Collected data
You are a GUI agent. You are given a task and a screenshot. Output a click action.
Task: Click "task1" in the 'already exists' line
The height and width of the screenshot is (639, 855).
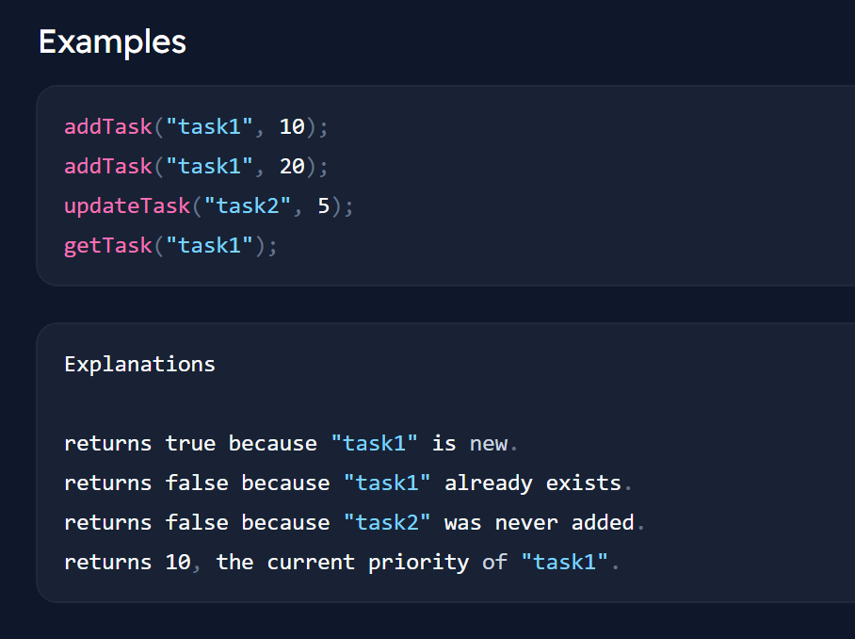click(x=387, y=483)
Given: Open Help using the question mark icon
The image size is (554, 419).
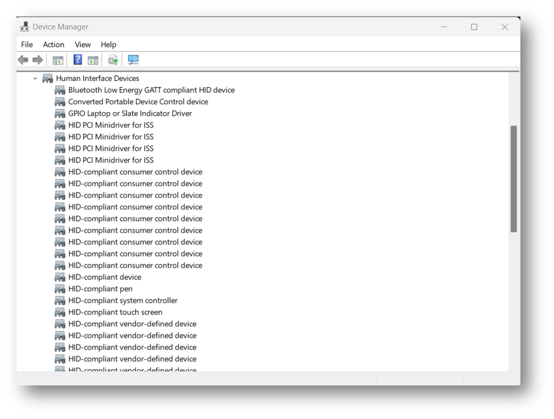Looking at the screenshot, I should pos(77,59).
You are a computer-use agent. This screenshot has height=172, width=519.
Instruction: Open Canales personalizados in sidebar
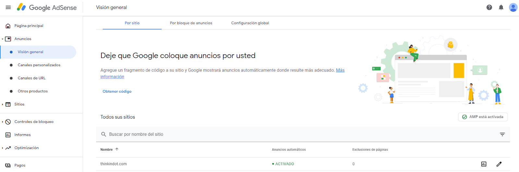39,65
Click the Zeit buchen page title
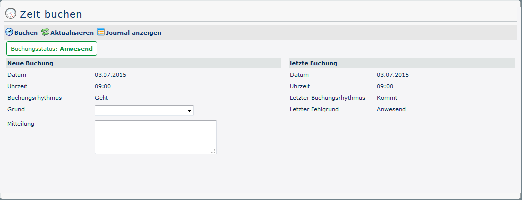The width and height of the screenshot is (522, 200). tap(51, 15)
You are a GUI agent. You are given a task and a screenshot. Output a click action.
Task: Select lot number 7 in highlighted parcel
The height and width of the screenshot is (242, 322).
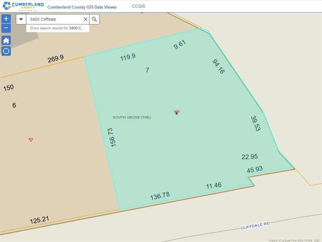point(147,70)

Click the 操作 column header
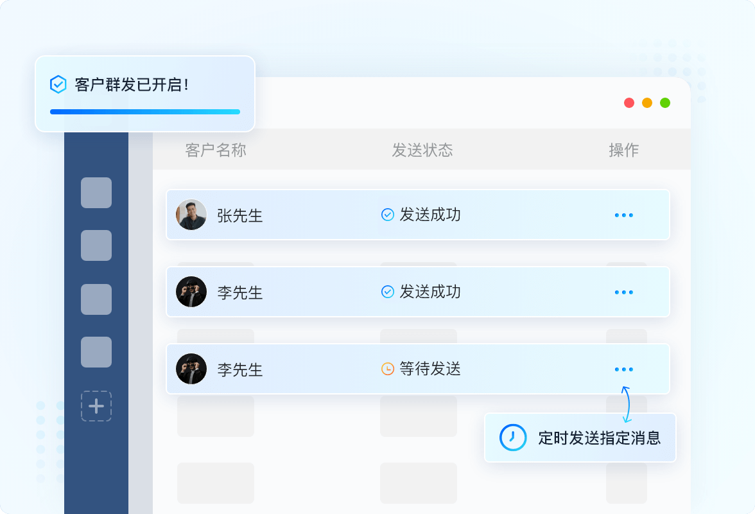623,150
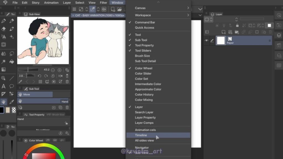The height and width of the screenshot is (159, 283).
Task: Open Timeline from the Window menu
Action: tap(141, 135)
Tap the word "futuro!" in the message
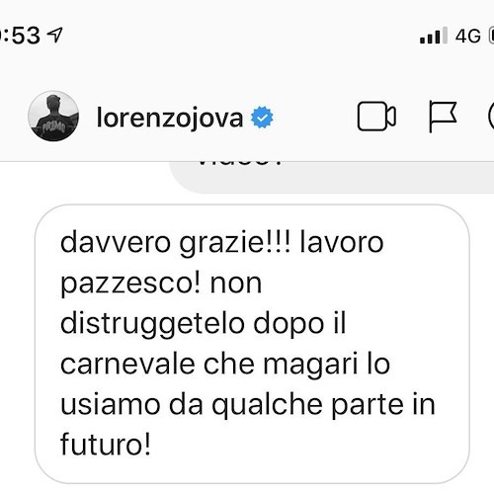The image size is (494, 494). (x=106, y=444)
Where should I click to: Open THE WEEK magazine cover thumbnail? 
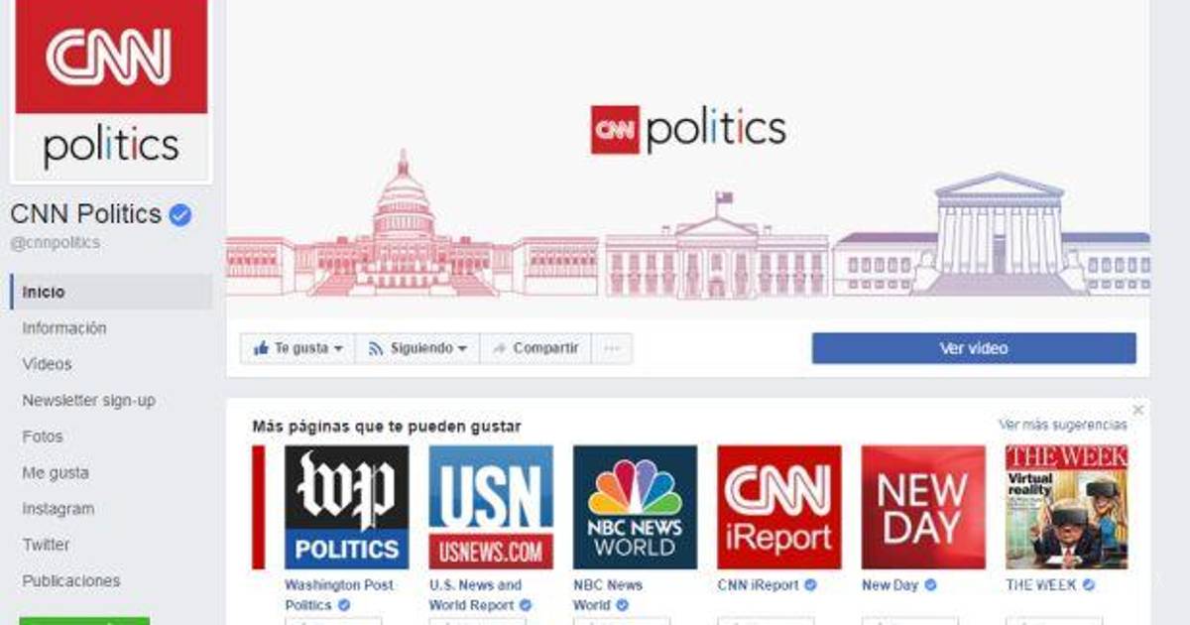click(1066, 507)
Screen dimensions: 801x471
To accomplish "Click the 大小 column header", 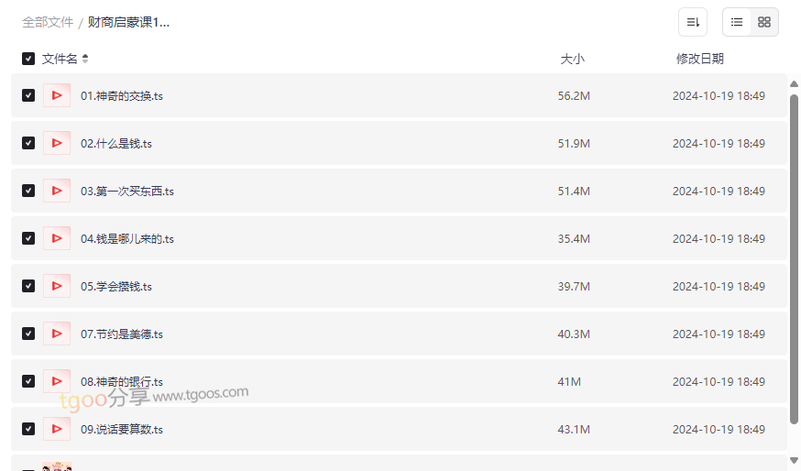I will tap(572, 59).
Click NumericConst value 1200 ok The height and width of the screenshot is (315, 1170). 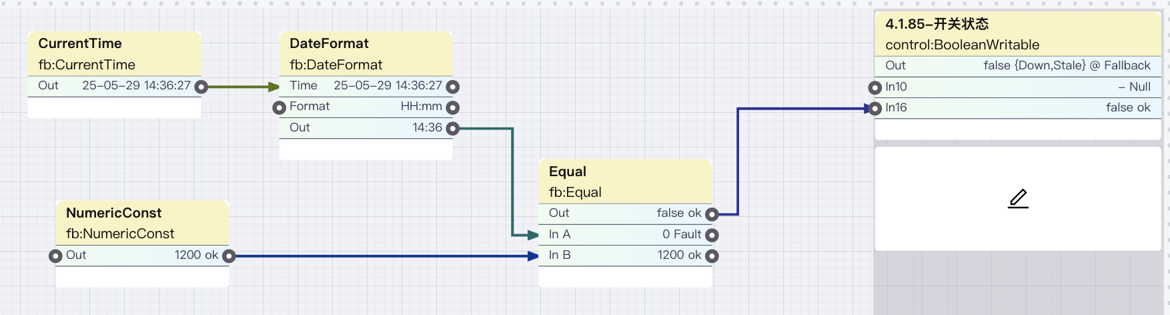(196, 255)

Brief
Retyping should start at the first line of the data above and stop after the line with "You are a computer-use", and no picture should be included.

Exercise solution
You are a GUI agent. You are given a task and a screenshot. Output a click action.
Task: Click "task1" in the 'already exists' line
The height and width of the screenshot is (639, 855).
click(x=387, y=483)
Given: Open Help using the question mark icon
The image size is (554, 419).
Looking at the screenshot, I should pos(77,59).
You are a computer-use agent. This screenshot has height=172, width=519.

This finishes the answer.